Est-ce que SiFive pourrait bouleverser l’ordre établi dans l’industrie des processeurs ? Telle est la question qui anime les observateurs du secteur depuis l’annonce fracassante d’une levée de fonds de 400 millions de dollars qui valorise la société à 3,65 milliards de dollars. Mais pourquoi ce financement attire-t-il autant l’attention des géants de la tech et des investisseurs mondiaux ?
D’abord, rappelons que SiFive ne repose ni sur l’architecture x86 d’Intel, ni sur celle d’Arm, mais sur le RISC-V : une conception ouverte du microprocesseur née de l’Université de Berkeley. Pourquoi la communauté technologique s’intéresse-t-elle aujourd’hui à une architecture longtemps cantonnée aux usages modestes, comme les objets connectés et les systèmes embarqués ? Faut-il y voir une menace directe pour les acteurs historiques, ou une opportunité pour davantage de diversité et de neutralité technologique ?

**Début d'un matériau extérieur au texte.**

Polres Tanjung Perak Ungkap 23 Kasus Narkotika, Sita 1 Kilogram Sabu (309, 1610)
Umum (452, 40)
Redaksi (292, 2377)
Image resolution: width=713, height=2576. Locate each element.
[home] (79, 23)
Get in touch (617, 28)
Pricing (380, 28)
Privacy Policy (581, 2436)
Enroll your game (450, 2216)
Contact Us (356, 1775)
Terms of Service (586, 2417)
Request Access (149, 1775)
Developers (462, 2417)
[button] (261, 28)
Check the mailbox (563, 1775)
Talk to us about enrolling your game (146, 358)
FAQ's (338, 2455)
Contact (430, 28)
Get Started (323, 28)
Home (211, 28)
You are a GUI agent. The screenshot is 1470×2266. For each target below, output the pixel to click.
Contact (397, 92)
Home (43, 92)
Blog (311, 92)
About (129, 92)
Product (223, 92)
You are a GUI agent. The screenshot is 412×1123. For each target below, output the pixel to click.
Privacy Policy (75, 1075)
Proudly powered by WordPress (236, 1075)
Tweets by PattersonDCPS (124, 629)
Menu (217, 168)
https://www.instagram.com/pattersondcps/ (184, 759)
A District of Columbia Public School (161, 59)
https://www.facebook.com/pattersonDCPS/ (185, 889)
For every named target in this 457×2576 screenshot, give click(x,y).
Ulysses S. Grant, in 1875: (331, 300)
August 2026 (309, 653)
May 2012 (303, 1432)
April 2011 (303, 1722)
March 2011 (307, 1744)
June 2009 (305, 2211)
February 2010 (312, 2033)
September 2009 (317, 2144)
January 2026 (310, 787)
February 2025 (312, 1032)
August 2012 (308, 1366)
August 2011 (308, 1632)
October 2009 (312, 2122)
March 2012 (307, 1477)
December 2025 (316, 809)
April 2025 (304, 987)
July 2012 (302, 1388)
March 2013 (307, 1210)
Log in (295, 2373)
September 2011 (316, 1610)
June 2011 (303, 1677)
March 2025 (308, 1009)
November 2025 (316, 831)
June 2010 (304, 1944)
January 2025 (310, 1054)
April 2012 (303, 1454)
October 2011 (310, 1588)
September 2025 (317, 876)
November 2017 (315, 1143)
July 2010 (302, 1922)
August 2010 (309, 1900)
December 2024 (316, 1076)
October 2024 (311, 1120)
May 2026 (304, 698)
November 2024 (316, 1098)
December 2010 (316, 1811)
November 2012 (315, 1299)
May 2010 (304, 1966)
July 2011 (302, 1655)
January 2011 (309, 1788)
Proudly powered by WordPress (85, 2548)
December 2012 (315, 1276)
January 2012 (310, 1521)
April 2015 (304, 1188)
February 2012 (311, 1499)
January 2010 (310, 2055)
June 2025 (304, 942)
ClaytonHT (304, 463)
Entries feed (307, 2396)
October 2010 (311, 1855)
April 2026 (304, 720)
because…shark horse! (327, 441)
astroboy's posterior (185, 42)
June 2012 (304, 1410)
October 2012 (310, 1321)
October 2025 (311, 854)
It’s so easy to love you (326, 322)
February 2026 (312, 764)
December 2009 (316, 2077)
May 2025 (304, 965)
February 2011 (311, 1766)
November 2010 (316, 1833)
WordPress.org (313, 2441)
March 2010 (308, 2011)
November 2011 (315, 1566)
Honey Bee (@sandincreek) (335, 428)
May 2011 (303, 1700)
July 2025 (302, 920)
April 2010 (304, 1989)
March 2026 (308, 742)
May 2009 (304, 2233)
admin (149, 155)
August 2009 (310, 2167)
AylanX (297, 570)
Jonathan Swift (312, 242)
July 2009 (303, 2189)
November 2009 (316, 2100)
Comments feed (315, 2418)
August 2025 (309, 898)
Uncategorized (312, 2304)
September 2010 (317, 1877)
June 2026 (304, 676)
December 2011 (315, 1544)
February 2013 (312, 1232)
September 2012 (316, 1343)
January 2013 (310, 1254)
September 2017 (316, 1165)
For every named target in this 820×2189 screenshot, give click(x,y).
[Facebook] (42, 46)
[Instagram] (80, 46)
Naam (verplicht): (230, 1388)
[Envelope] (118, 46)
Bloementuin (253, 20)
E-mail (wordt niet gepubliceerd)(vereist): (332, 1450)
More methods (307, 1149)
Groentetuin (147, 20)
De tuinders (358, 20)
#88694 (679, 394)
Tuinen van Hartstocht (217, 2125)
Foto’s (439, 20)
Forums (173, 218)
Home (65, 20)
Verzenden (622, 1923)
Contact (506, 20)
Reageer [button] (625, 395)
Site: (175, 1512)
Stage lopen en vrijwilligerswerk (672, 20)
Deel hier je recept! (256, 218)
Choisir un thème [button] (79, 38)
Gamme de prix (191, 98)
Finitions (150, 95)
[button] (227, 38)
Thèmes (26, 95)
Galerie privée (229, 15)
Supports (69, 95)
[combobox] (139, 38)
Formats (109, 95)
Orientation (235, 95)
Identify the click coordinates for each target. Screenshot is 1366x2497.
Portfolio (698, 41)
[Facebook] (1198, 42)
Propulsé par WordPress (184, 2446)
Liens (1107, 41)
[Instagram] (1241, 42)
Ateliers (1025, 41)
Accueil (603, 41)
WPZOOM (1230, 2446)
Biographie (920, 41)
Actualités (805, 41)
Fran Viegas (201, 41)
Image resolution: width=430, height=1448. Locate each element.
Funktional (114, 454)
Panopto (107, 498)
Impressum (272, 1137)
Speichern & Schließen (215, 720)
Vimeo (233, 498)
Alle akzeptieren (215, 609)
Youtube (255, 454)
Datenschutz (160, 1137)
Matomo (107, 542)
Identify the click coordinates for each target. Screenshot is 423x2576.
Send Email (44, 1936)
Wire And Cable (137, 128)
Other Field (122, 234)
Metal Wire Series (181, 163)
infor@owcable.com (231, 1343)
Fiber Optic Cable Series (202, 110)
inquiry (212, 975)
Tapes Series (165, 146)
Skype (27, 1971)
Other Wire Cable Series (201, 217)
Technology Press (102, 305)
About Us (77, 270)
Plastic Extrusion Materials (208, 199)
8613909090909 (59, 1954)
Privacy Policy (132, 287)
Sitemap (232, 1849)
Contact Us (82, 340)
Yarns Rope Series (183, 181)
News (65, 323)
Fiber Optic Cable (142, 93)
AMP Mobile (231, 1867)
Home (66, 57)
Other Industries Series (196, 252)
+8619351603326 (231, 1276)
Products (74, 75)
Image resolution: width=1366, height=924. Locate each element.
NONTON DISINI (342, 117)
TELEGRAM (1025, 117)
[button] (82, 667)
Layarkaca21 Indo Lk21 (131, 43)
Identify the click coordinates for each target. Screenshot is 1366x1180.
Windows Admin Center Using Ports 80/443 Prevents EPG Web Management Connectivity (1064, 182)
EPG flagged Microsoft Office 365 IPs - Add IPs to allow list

Ce qui interpelle le plus, c’est la présence de Nvidia parmi les investisseurs de ce dernier tour de table. Nvidia, pourtant habitué à régner sur les GPU, n’investit-il pas ici dans un rival potentiel aux architectures qui font tourner la majorité de ses clients IA ? D’autant plus que d’autres fonds prestigieux tels qu’Atreides Management, Apollo Global Management, ou D1 Capital participent eux aussi à l’opération : que cherchent-ils à soutenir, sinon une alternative crédible aux monopoles existants ?
À l’heure où la neutralité technologique devient cruciale, la montée en puissance de SiFive redistribue les cartes dans la course à l’IA.
Il faut également souligner que le modèle économique de SiFive réactive une recette traditionnelle mais efficace : la licence de propriété intellectuelle. Plutôt que de fabriquer ses propres puces, l’entreprise fournit des designs adaptables à des acteurs tiers qui peuvent personnaliser et produire leurs propres processeurs. Est-ce une réponse directe à Arm, qui vient tout juste de lancer sa première puce interne destinée à l’IA, bouleversant sa stratégie initiale pour coller à l’air du temps ?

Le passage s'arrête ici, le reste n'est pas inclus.